Ellen Forte and M. Christina Schneider
Since 2020 states and educators have begun to ramp up conversations that our current standards and assessment systems divorce our assessment systems from curriculum, instruction, and how students learn. We are possibly seeing a renaissance in the redesign of assessments along with the rejection of some dearly held beliefs about what high quality assessments look like. After we provide a brief history of how we got here, we characterize the problem, and then offer a few ideas about how to fix our foundation to better support students as they climb the stairway to a better tomorrow.

A Brief History of How We Got Here
A seismic shift in U.S. federal education policy beginning in the early 1990s obliged states to (a) build content standards to define the scope of the mathematics, English language arts, and science domains students are expected to learn, (b) establish performance standards to characterize what that learning should look like across a range of sophistication in these domains, and (c) create assessments for each domain that yield scores for use in accountability calculations. In addition to its application to all rather than just some students, this tri-part package was intended to improve achievement through the alignment among the component parts. That is, by setting clear expectations for all students, measuring student performance in relation to those expectations at the end of each year, and holding schools and districts accountable for that performance, we would improve student achievement, particularly among traditionally marginalized groups: English learners and students of color, in poverty, and with disabilities.
The Problem: Embedded Fragmentation
In hindsight, we can see that things have not worked out that way. The experts who build curricula, the experts who provide instruction, and the experts who build tests generally function in silos. They may share common curriculum standards, but not necessarily common understanding and interpretations of them: U.S. Federal Education policy never established a cohesive vision of learning targets beyond the standards themselves. So, the intended alignment of curriculum, instruction, and assessment failed from the outset.

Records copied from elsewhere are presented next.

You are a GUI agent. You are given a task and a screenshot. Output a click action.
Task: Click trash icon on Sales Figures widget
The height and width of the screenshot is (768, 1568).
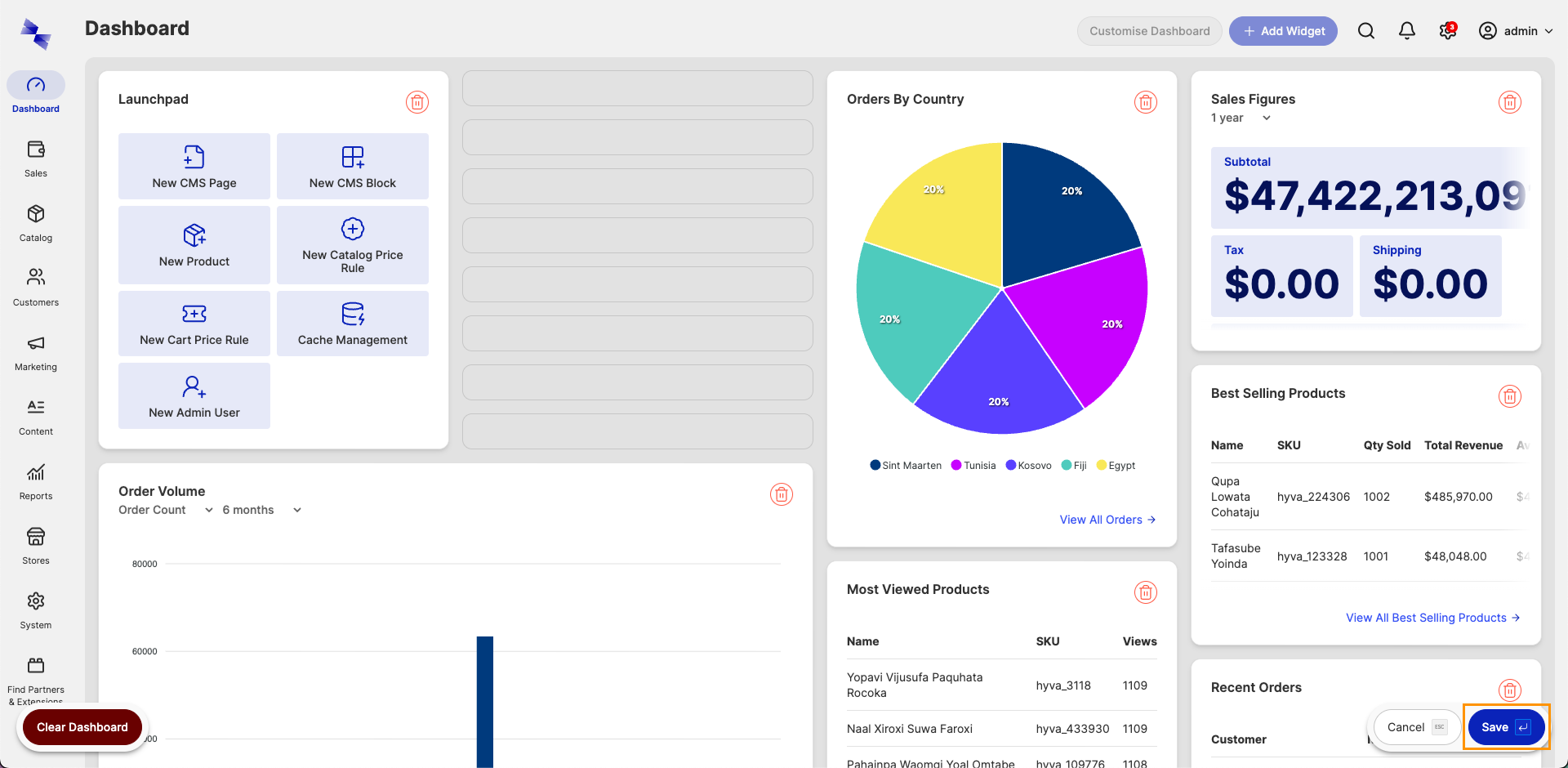pyautogui.click(x=1509, y=102)
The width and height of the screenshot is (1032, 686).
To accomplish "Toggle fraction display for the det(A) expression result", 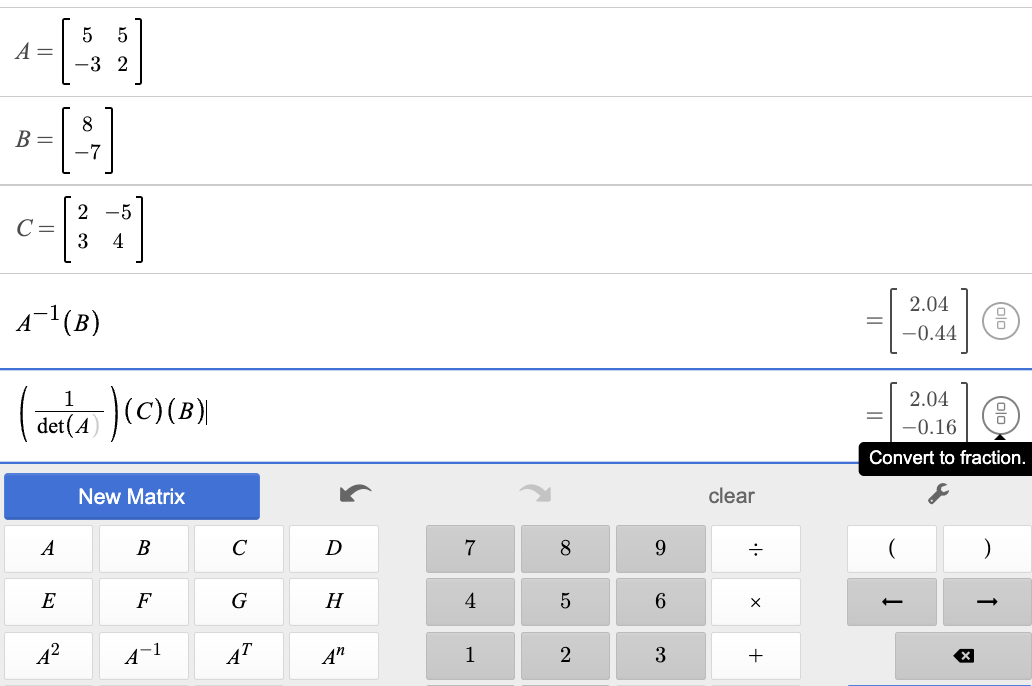I will click(x=1000, y=414).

States and assessment developers often share too little common ground about how assessment alignment to standards should be implemented (Forte, 2017). Performance standards as depicted through Range achievement level descriptors (RALDs, Egan et al., 2012) are rarely validated (Schneider et al., 2021) or used to investigate if teachers are providing students rigorous opportunities to learn. Teachers often interpret content standards differently from their intended interpretation and as a result, may measure student learning in the classroom at a lower level of rigor than what states expect (Hall, 2020). They may inconsistently interpret standards with multiple-parts or ignore some parts altogether (Llosa, 2005), and may assign student work (Moss, Brookhart, & Long, 2013) and administer assessments that bear little connection to the rigorous standards-based learning goals that we assume are guiding classroom instruction. Teachers may have some support from the curricula their administrators adopt, but at least one study suggests that some materials teachers use may lead them astray (Polikoff, & Dean, 2019).

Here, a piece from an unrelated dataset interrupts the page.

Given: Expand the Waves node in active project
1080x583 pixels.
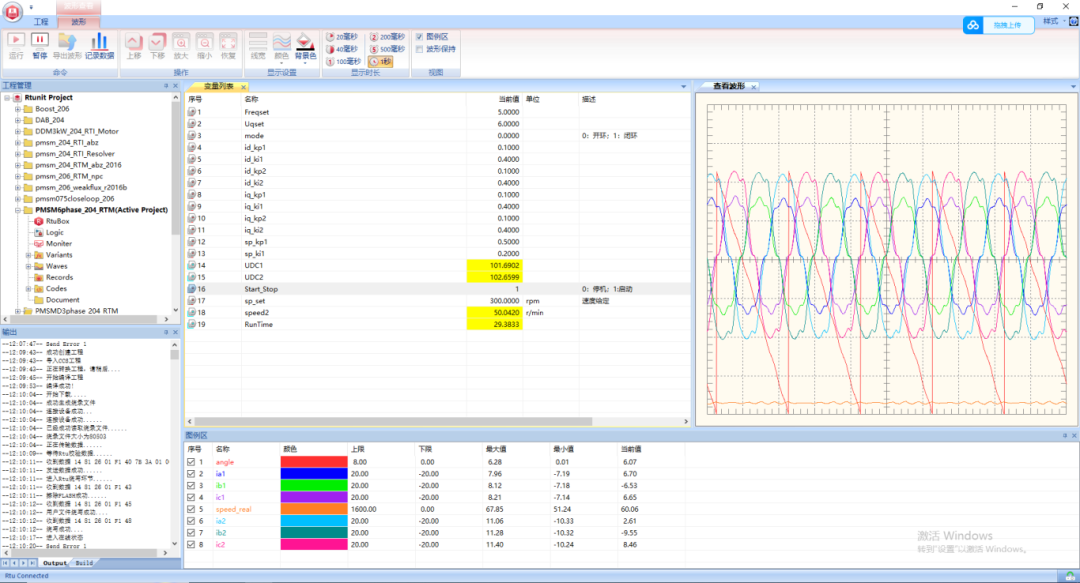Looking at the screenshot, I should [29, 266].
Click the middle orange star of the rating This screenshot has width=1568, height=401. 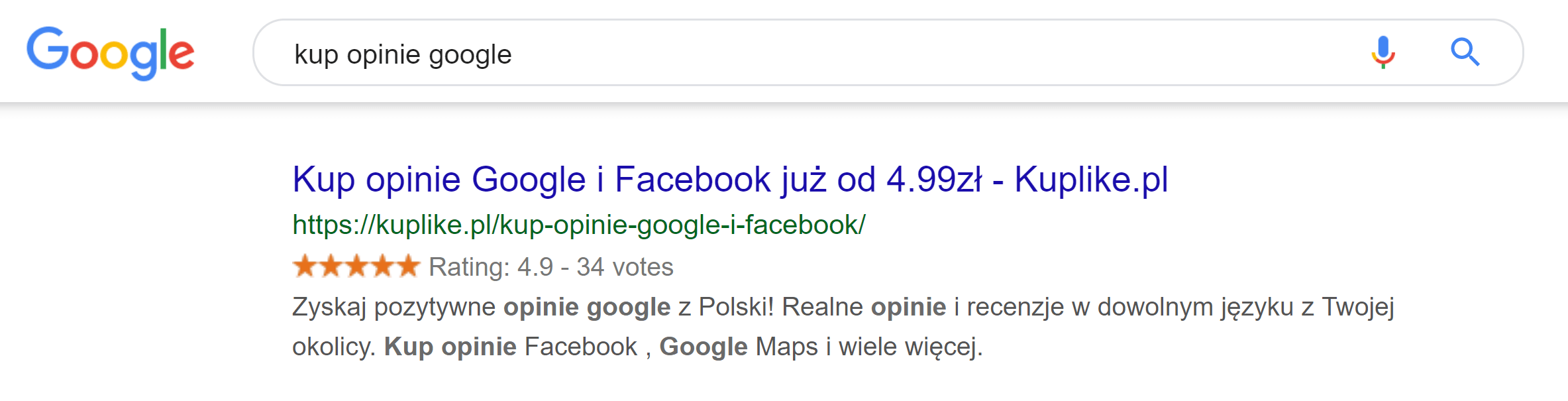[356, 266]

What is particularly unhelpful is the commonly held notion that content standards are supposed to function like a checklist to drive curriculum, instruction, and assessment and are entirely separate from performance standards or the integration with other standards. Standards are not of equal weight (Schneider & Johnson, 2019). Because students need to be able to integrate certain concepts and skills to be ready for the next grade, it is important to consider how separate—yet equally important—standards fuse together across the year in one grade and serve as a foundation for the next grade.
Second, validated performance standards (e.g., Reporting RALDs) are central for connecting curriculum, instruction, and assessment. It is not possible to interpret proficiency in the content standards or build tests – either in the classroom or at the large-scale assessment level – that capture the full range of expected student thinking in the content area without some version of them. Performance standards as required under U.S. federal education policy are supposed to define the levels and ranges of sophistication (Schneider & Egan, 2014) and are helpful to teachers when also translated into examples of student work (Hansche, 1998; Schneider and Andrade, 2013). States seldom release examples of student work and the lack of examples of tasks along a learning continuum aligned to RALDs contributes to the lack of alignment between what educators are doing in classrooms and what test developers elicit on tests.

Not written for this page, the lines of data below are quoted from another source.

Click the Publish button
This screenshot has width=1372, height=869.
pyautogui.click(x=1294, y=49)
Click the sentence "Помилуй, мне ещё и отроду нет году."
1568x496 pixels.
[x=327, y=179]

Third, disassociating content standards from performance standards (that is RALDs) contributes to the lack of connection between alignment and standard setting when these aspects of test design should, in fact, be part of the same thing. Alignment is supposed to mean that both instruction and assessment provide sufficient (that is multiple) opportunities for students to demonstrate what they know and can do across the full range of the performance continuum. That is, alignment is intended to help teachers, curriculum developers, and test developers better understand the intent of the standards and how students often develop the skills to get there, emperically. This is the heart of both having an opportunity to learn and an opportunity to show what you know. The alignment evaluation methods we have relied upon for decades have treated individual content standards as discrete elements and ignored the performance standards altogether. How can one say that a test is aligned to the standards without explicitly providing alignment and empirical evidence that the tasks align to the performance standards in truth?
Finally, standard setting is the process for connecting a score scale with the distinctions already inherent to the performance levels as articulated in the RALDs. It is critical to take the time and iteration needed to validate the RALDs so they serve teaching and learning. The field has evolved and is poised to center standard setting as an optimization of alignment of items to RALDs as evidence to denote that score interpretations are true. Standard setting can be contextualized as the empirical validation or disconfirmation of the task-alignment-to-performance standard hypothesis (Lewis & Cook, 2020). With the training of teachers to focus on alignment to RALDs (Schneider & Lewis, 2021) we have additional opportunities to bring coherence and utility of assessment results to teachers and districts by helping them use these same processes to create or evaluate their own district developed assessments and tasks within their curriculums.
Grading student understanding and determining mastery of content with a preponderance of items that align to performance standards at lower levels of proficiency does not help teachers recognize students need more rigorous, complex, and multi-step tasks to grow. Only when we recognize these issues as central to providing each student the opportunity to learn can we take the steps necessary to support assessments as tools to support learning, as we see happening in a handful of pioneer states using embedded, principled design and development approaches (Huff et al., in press).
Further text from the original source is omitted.